BUENOS AIRES.- Unos 150.000 habitantes de seis localidades de la provincia argentina de Salta (norte) se encuentran aislados desde hace 26 días por la caída de un puente carretero, mientras crece el desabastecimiento de alimentos y medicinas, denunciaron este miércoles agrupaciones sociales de la zona.
Los vecinos indignados por el prolongado aislamiento fueron reprimidos por la policía con balas de goma mientras realizaban una protesta porque no fueron recibidos por el vicegobernador de Salta, Walter Wayar, quien visitaba la zona afectada.

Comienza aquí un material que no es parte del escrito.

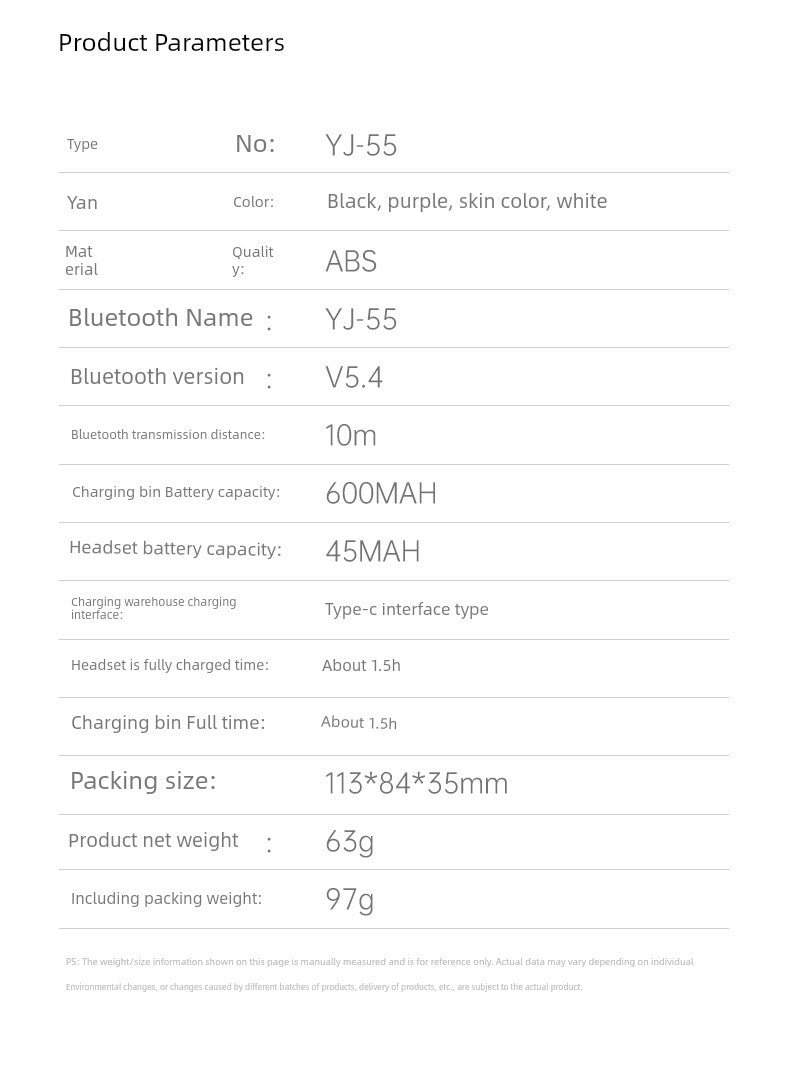The height and width of the screenshot is (1066, 790).
Task: Click About 1.5h in Charging bin Full time row
Action: click(359, 723)
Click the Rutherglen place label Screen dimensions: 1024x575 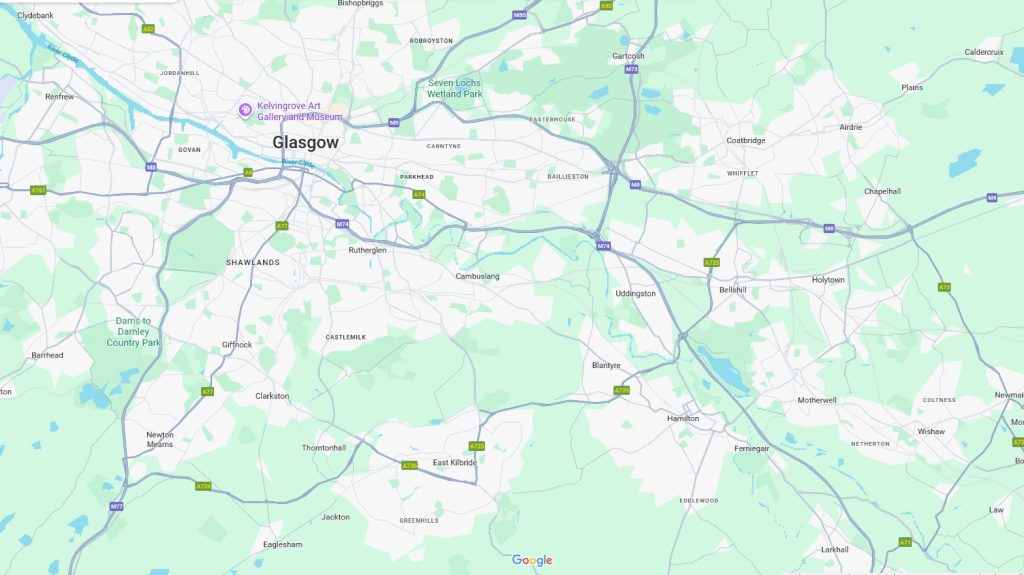coord(367,250)
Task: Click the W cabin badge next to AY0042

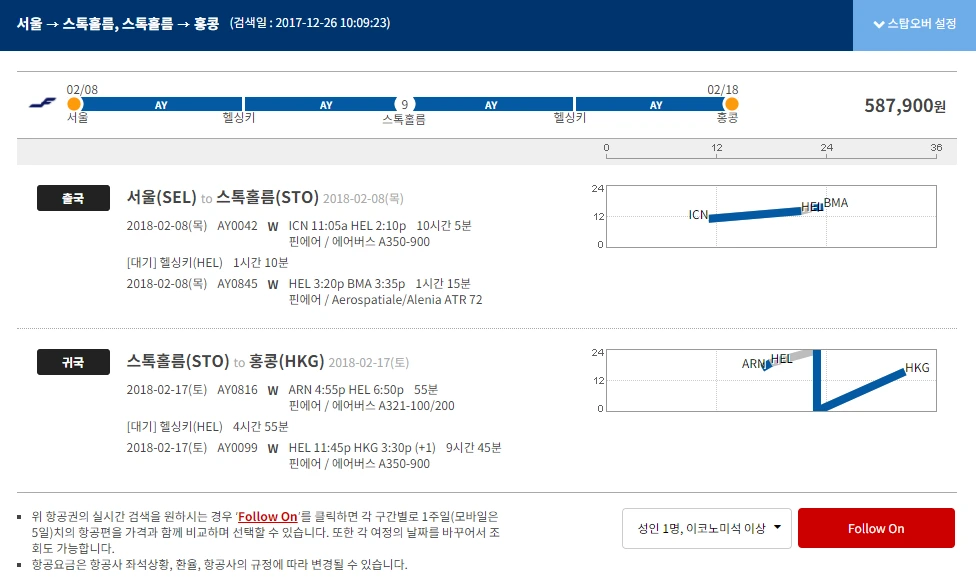Action: click(x=272, y=226)
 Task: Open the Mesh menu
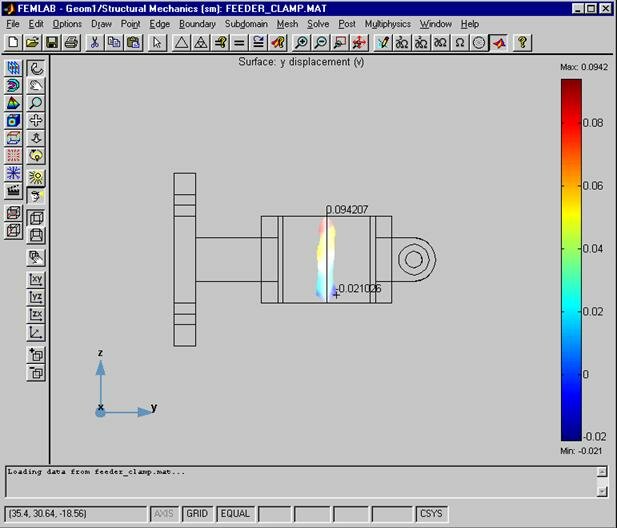[287, 24]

La caída del puente en la ruta nacional 34 sobre el río Seco, ocurrido hace 26 días, dejó aisladas a seis localidades del departamento de San Martín, limítrofe con Bolivia.
El cruce carretero se desplomó durante una fuerte crecida del río, mientras que el otro cruce que conecta a esa zona con el resto de la provincia, se encuentra en condiciones muy precarias e intransitable.
El obispo de Orán (Salta), Jorge Lugones, denunció el miércoles el deterioro de la situación sanitaria de los habitantes de la región, donde, dijo, ya se registran "numerosos casos de meningitis", mientras los enfermos de mayor complejidad deben ser trasladados por un "puente aéreo".
Lugones señaló que el desabastecimiento "no sólo es de alimentos, sino también de medicamentos y de combustibles".